Reference: Dutta, S., Acharya, S., & Mishra, R. (2016). Genetic algorithm based fuzzy stochastic transportation programming problem with continuous random variables. Opsearch, 53(4), 835-872.
Genetic algorithm approach for solving multi‐objective fuzzy stochastic programming problem
This paper is concerned with the solution procedure of a multi-objective fuzzy stochastic optimization problem by simulation-based genetic algorithm. In this article, a multi-objective fuzzy chance constrained programming problem is considered with continuous fuzzy random variables. The uncertain parameters are considered as fuzzy normal and fuzzy log-normal random variables. The feasibilities of the fuzzy chance constraints are checked by the fuzzy stochastic programming with the genetic process without deriving the deterministic equivalents. The proposed procedure is illustrated by a numerical example.
Reference: Dutta, S., Acharya, S., & Mishra, R. (2017). Genetic algorithm approach for solving multi-objective fuzzy stochastic programming problem. International Journal of Mathematics in Operational Research, 11(1), 1-28.

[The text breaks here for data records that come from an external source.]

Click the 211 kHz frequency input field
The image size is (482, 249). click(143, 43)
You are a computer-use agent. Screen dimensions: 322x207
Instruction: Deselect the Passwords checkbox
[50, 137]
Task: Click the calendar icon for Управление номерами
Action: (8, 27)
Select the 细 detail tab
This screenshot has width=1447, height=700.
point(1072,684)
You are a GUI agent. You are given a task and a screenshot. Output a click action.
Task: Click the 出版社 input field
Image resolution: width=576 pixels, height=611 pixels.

Computation of a Multi‐ Choice Fuzzy Goal Programming Problem
The important activity of a manager is Decision Making. Decision Making is getting complex day by day due to incomplete information and conflicting criteria. Multi Choice Goal Programming (MCGP) is considered as an important tool in multi criteria decision making to solve such problems. However in real world problems, finding accurate targets for a goal is a difficult task. In order to deal with this type of uncertainty, we consider multi-choice fuzzy target values. The concept of multiple number of fuzzy target values lead to multi-choice fuzzy goal programming (MCFGP) problem. MCFGP cannot be solved by existing methods. In order to solve MCFGP, its equivalent mathematical model is presented by using three different techniques. Finally the equivalent models become mixed integer non linear mathematical models. In order to solve the mixed integer non linear programming model, the help of existing optimization software have been taken. To illustrate the methodology a numerical example is provided.
Reference: Kannan Kumar Patro, Mitali Acharya, Sanjay Dutta, S. Acharya, Computation of a Multi‐ Choice Fuzzy Goal Programming Problem, Global journal of pure and applied mathematics, Vol‐ 11, No. 6, 2015, pp. 4207‐4227.